Go to the Website of The Guardian, the left-leaning British newspaper, and you'll find an array of stories grouped by subject, just as you will at other online news sites. It's the usual line up. There's world news, science, business, fashion, travel, tech, sports, opinion and others.
But, lo and behold, there appears to be something new under the sun in the news gathering business on display at The Guardian, one of the most-accessed news sites around. Or at least something new when it comes to organizing that which has been gathered.
Click "All Topics" on the The Guardian's home page and you can find a category intriguingly named, "Protest." You can also find it via the world section, or, easiest of all, just plug "protest" into the site's internal search engine.
Protest? Sounds like some '60s underground paper out of Berkeley. Or more to the point, a finger on the pulse of the current level of global discontent.
I don't see The Guardian print edition so I'm in the dark as to whether it, too, has a Protest section. But I doubt it does.
That's because on some level, most news stories have an element of protest at their core -- natural disasters, NFL playoff games, obituaries, freak accidents and similar stories not withstanding. Protest stories are scattering across all sections in deadwood products. It's easy to cross-post on line, but you can't run the same story in multiple sections in print.
The Guardian uses a broad broom when it comes to Protest. Public demonstrations, both the utterly peaceful and the terribly violent, qualify. So do petitions and contrarian speakers at government hearings. In some cases, just registering a complaint is enough. U.K. domestic and international issues are included.
Protest signals disagreement. It's the red meat upon which the news business feeds
Someone or some group raises an objection and -- voila -- you have controversy, drama, confrontation. Mix those ingredients with some well-chosen words and a circumstance rises above the mundane to the level of "news."

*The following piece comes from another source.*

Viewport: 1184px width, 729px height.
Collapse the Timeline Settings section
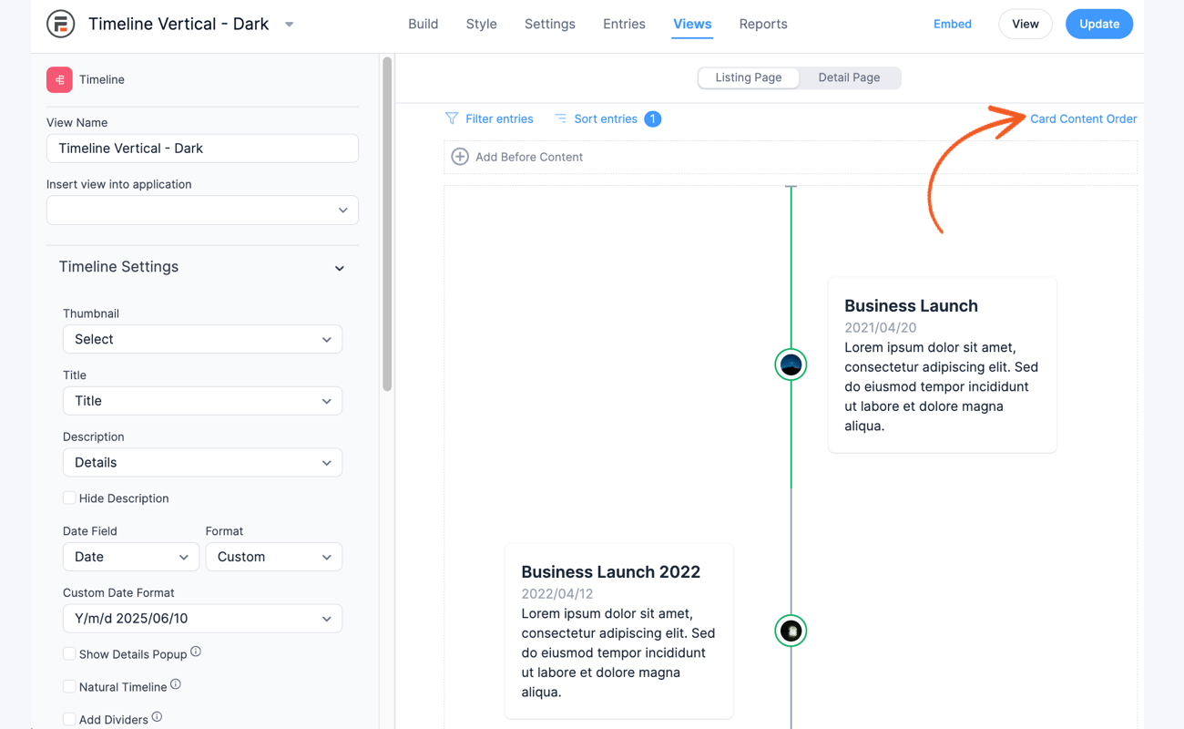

Sometimes it's the news media itself that does the protesting via serious investigative journalism. (Have you seen "Spotlight" yet? It's a great example; a must see for any news professional.)
So if the zeitgeist is protest, if circumstances worldwide are such that people everywhere seem more frustrated, more angry, more willing to lash out and demand what they believe is rightfully theirs, how should journalists react, religion journalists included?
With some restraint, I'd say. After all, The Guardian exists in the context of a European media marketplace in in which advocacy journalism has a long history. America news isn't European-style news, yet.
But back to the main topic. Of course we report the news, in all its confusion, its unclarity, its "truthiness."
At the same time, journalists need to be careful about playing solely to the sense of virtually universal victimhood, and the fear that flows from it, that is also part of the zeitgeist.
In no way do I mean to imply this is easy. It may even be impossible. There is no objective standard to follow. It's an entirely subjective call. We all have the right to disagree, to protest, another person's equally subjective viewpoint.
Disagreement is part of the human condition, and certainly it's not all bad. As often as not it spurs change for the good; the flip side of protest is progress.
I learned of The Guardian's Protest section in a column by Thomas L. Friedman of The New York Times (like him or not, I think he arguably has one the very best jobs in all of journalism).
There's always been more than enough to protest to go around, he wrote, but given the technology available today to news organizations, not to mention anyone with Internet access, everyone else's reason to protest is now in your face. It's way to easy today to get emotionally caught up in protests happening in the most distant of places.
Some people become utterly turned off by all this conflict and opt out of following the news entirely. I met two such people last week alone. Others just get angrier and demand quick change, which is almost always near impossible, and often poorly thought through. Friedman argued:
In my view, this age of protest is driven, in part, by the fact that the three largest forces on the planet -- globalization, Moore’s law and Mother Nature -- are all in acceleration, creating an engine of disruption that is stressing strong countries and middle classes and blowing up weak ones, while super-empowering individuals and transforming the nature of work, leadership and government all at once.
When you get that much agitation in a world where everyone with a smartphone is now a reporter, news photographer and documentary filmmaker, it’s a wonder that every newspaper doesn’t have a “Protest” section.
It's quite understandable that people are morally aroused by the behavior they are exposed to by news media. The actions of the Islamic State, the most horrid of which are easily found on the Internet, is but one example.
Is it a mistake to air such videos with the appropriate content warning? I don't think so. It's the reality of the moment and must be documented, if only for historical purposes.
But it seems to me that the line between being informative and playing to the basest of human instincts is more fuzzy than ever. For this, we can thank, in the main, the explosion of Internet news sites that desperately compete with each other for eyeballs.
However, the algorithms are still not fully in charge. It's up to the real people, the journalists, to refrain from unnecessarily fanning the flames. But as I said above, that's an entirely subjective process, and a very difficult one at that.
I just thought a reminder couldn't hurt.